Everything hurts tonight. My body. My thoughts. My past. My future. Even the air feels bruised.

 

When the bus arrives, I climb on and sink into the seat closest to the window, resting my forehead against the cold glass. The city blurs into streaks of orange lights and gray silhouettes. My breath fogs against the window, each exhale louder than I expect, as if my lungs are trying to remind me I'm still alive.

 

But life feels heavy.

 

All of it.

 

The debt.

The money in my drawer that shouldn't exist.

The threat ticking closer every day.

Jaden's message.

My parents' hope.

Adrian's eyes when he saw me.

 

A knot forms in my throat so tight I have to bite the inside of my cheek to keep from crying.
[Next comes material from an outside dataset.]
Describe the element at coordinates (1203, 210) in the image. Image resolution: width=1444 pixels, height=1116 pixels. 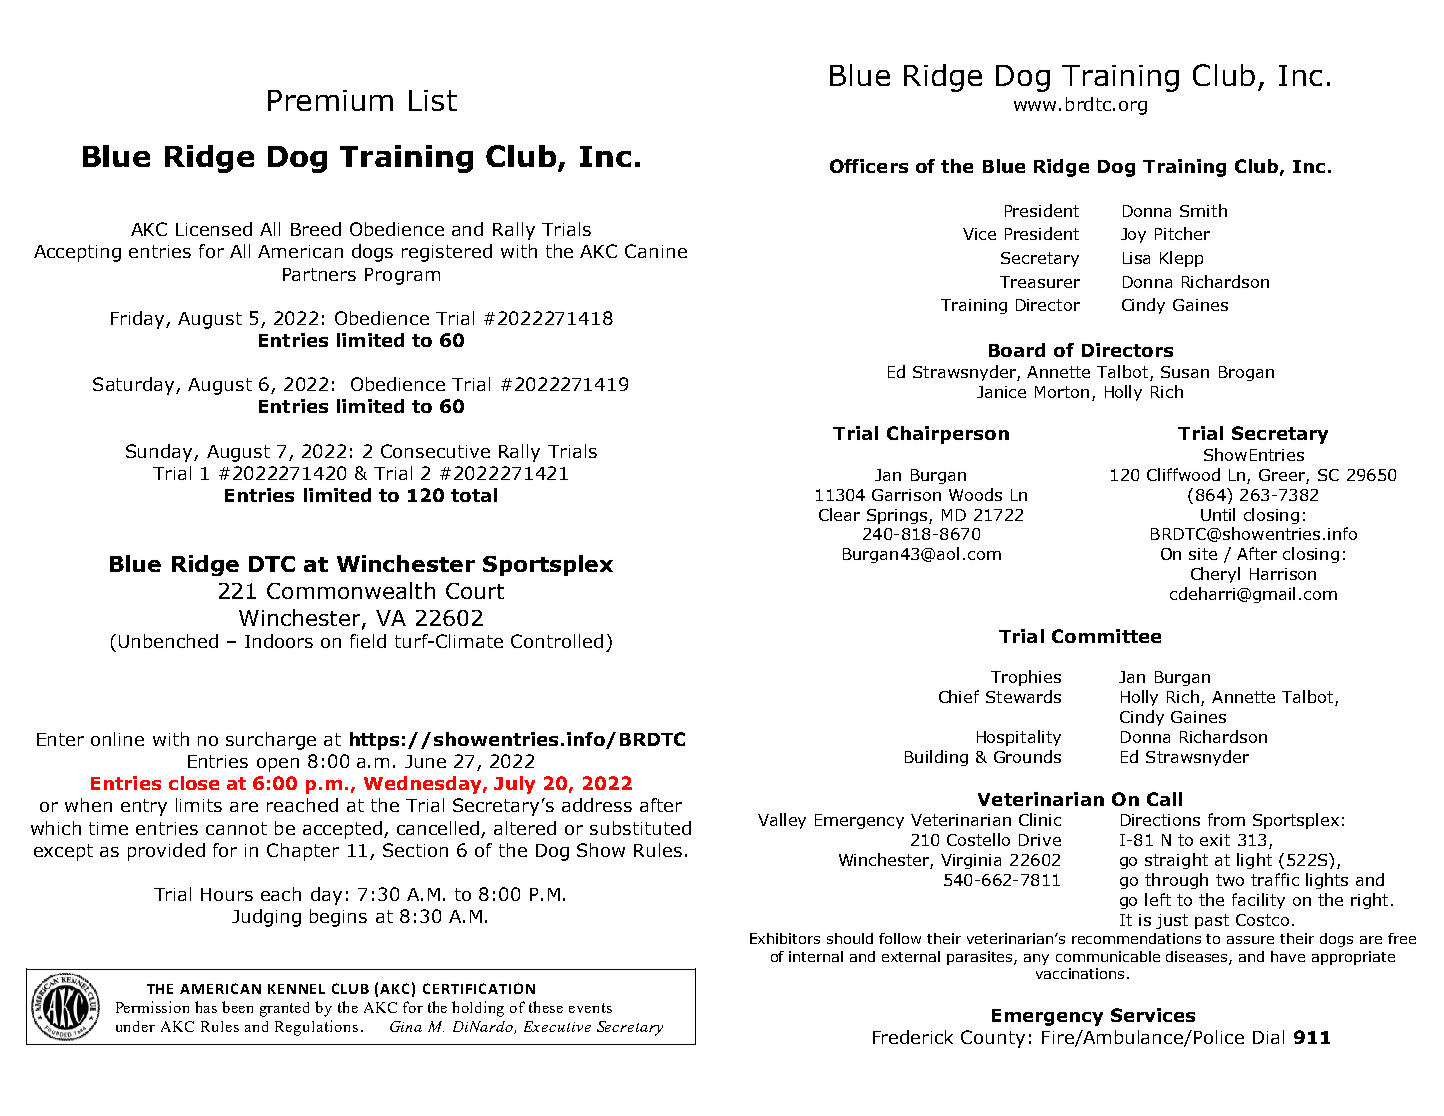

I refuse to fall apart on public transport. Not when I've held myself together through worse. I swallow hard and force my breathing back into something resembling normal.

 

But nothing in me is normal anymore.

 

Not after last night.

Not after today.

Not after seeing him soften only for her.

 

The bus jolts, pulling me out of my thoughts, and I grip the railing as if the sudden movement could throw me into a future I'm not prepared to face.

 

And I know, deep down, that the future is circling closer, no matter how much I try to outrun it.

 

No matter how much I pretend Adrian Vale isn't orbiting my life again.

 

Because he is.

 

And whatever is coming isn't gentle.